I learned this lesson many years ago when racing to my office and almost hitting another car. It didn’t dawn on me that our company’s biggest customer, Boeing, was strategically near our regional offices for a reason – to be close by. It also didn’t occur to me that those crazy drivers on the road could very well be in one of my next meetings of the day at our biggest customer’s offices.
To be fair, I must say that it was icy that cold morning I almost hit another vehicle on the road. I remember the “stare” I gave the other driver, as if it was his fault.
Funny thing was, later that day, I did see him in a meeting where I was the vendor and he was part of the customer team who would be deciding on a vendor to do business with. Fortunately this gentleman had a sense of humor and my company was a good vendor so the end result was positive for me. It isn’t always, though.
Last week, a contractor I was working with on a family home project drove through a “ROAD CLOSED” barrier and encountered an angry city employee who was yelling at him to not drive on the closed road – he could get into a serious accident. Our contractor laughed it off. Imagine his surpirse when that city worker turned out to be my brother-in-law, David, who showed up at the same house the contractor was working at. I thought the contractor was thinking that this big relative of mine had followed him to attack him or something. He didn’t – it just happened that he stopped by to see me. But it jogged my memory about the earlier story I was involved in since this is something that can happen to anyone.

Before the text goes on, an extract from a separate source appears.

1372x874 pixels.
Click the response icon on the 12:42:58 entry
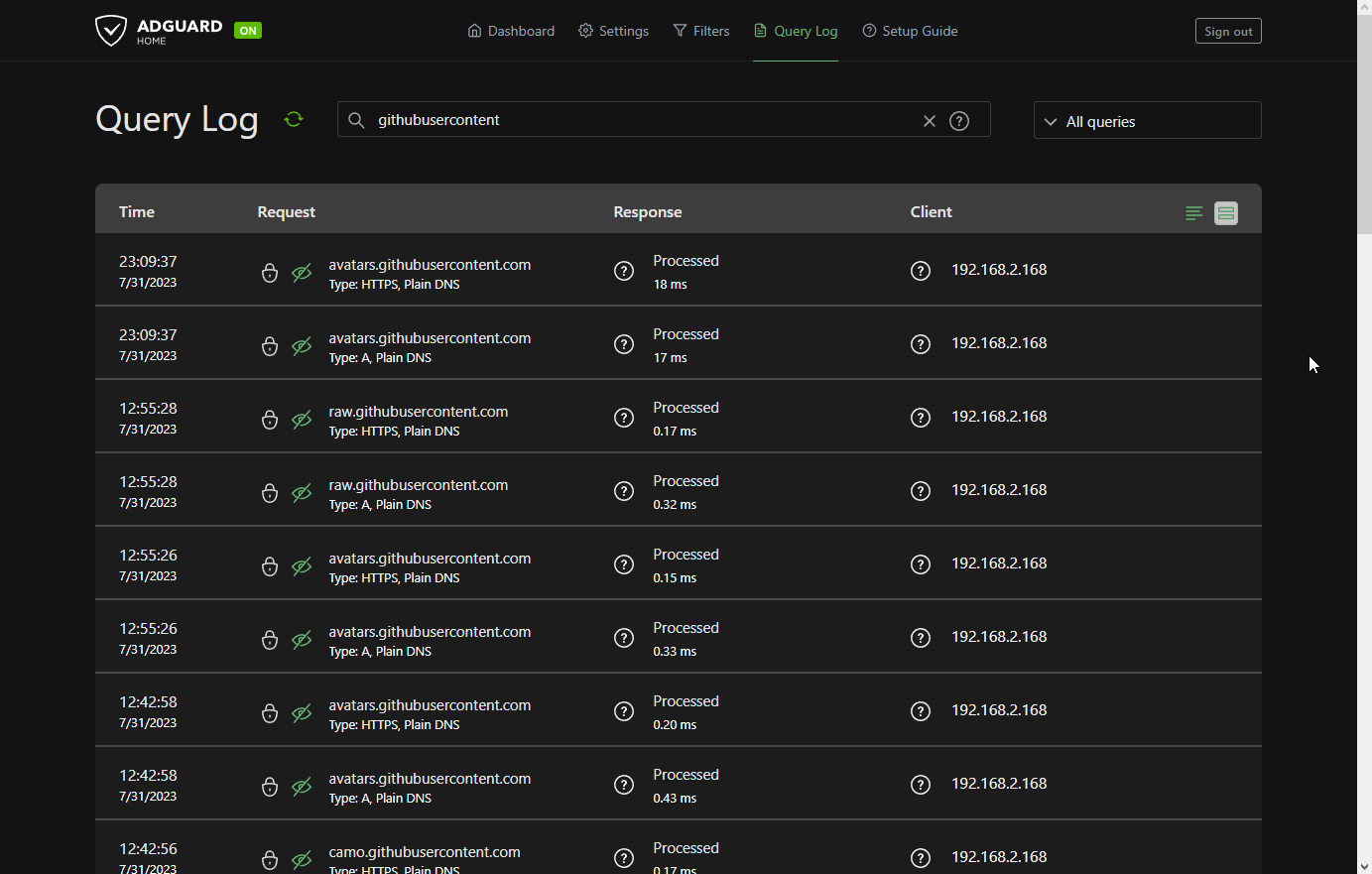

Your actions and words outside of your office may affect you at your office – so think twice about who you are after work, and what you stand for. If you do something outside of work that shows your perceived character or attitude – it can come back to bite you. Remember it is a small world. What do you stand for, and what don’t you stand for? If cutting corners and cheating are who you are – then it makes sense to disregard city “road closed” signs, doesn’t it?
In the cases mentioned – there was no bad outcome – however, I have other stories where I cannot use real names – but there were grave consequences for actions made in and outside of work. All I am saying is that there are consequences for all of our actions – just remember that, and know that when you least expect it, someone will see you and associate you with that action. If it is a good one – it could help you immensely. If it is a negative one… well… it could really hurt you.